Just to close this out from my point of view, i eventually traced it to a leak between the reservoir and the switch.

I managed to prove the integrity of the manifold to reservoir and vacuum units on the pods by connecting a length of pipe in place of the T peice and then directly to the join on the passenger side pod. As soon as i started the engine, the pods rose and then remained up with the engine off.

This lead me to suspect (as well as the hissing i heard from behind the dash with the switch bypassed) the either the reservoir->switch or switch->lamp was leaking. With a willing assistant holding a finger over one end, I blew in to the other end. the switch->lamp almost gave me a burst blood vessel, but on the switch->reservoir i could here the hiss behind the dash.

I was able to pull that pipe out, feeding in some electric flex, measure for a new pipe, then pull the new one back though (by pulling the flex, swearing and a bit of random waggling under the dash).
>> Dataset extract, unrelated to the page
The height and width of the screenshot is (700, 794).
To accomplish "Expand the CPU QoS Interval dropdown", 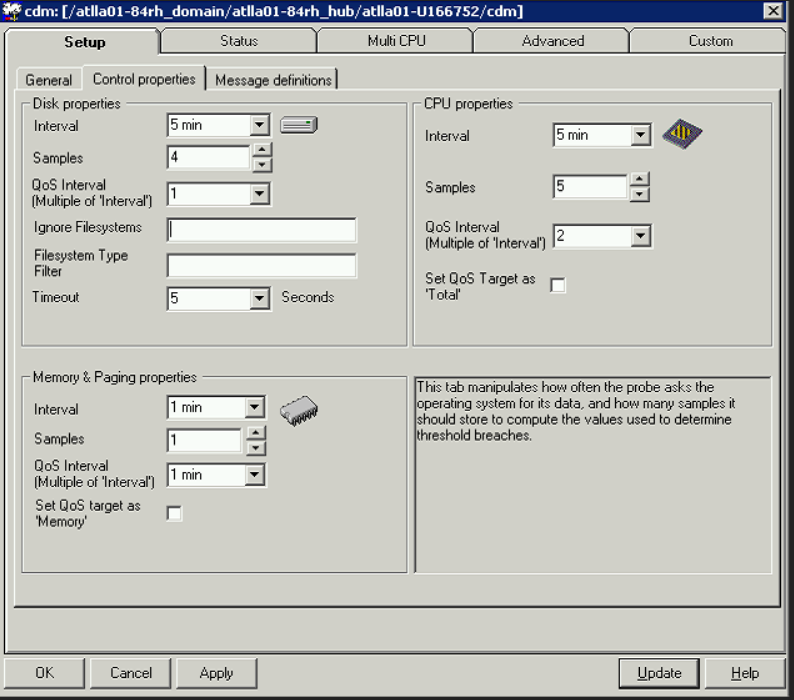I will pos(641,236).
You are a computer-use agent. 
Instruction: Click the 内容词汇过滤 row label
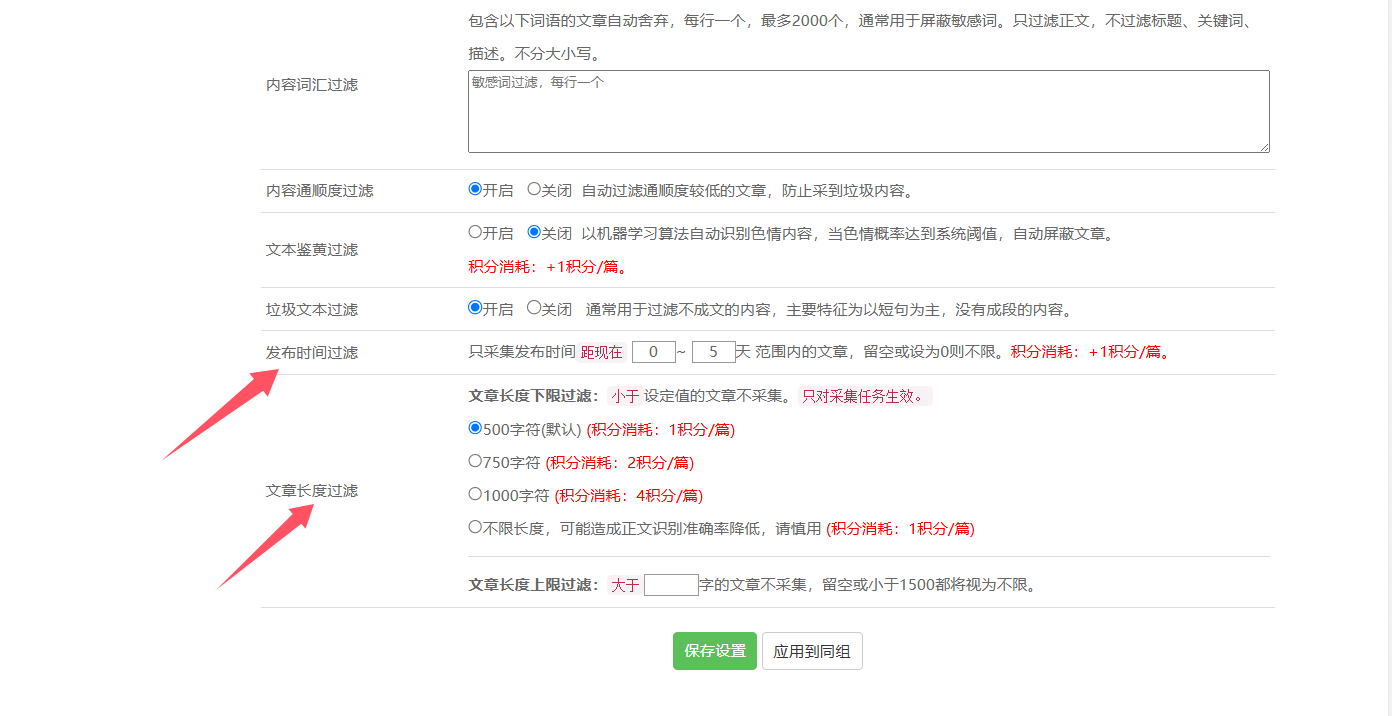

The old pipe was obviously damaged (i suspect just an old age thing on a bend, although i guess it could have been pinched). Result is that the head lamps now raise much more quickly and remain up (i've only waited 20 mins, but it's much better than the 20 sec previously) when the engine is stopped.

Of course, I've now realised there's not much use leaving the headlamps up, as you can't (or I can't) turn the sidelamps off with the headlamps up...... Is that how a +2s with non-failsafe lamps is supposed to work?

But at least I'm much more confident that the lights will actually rise and stay up.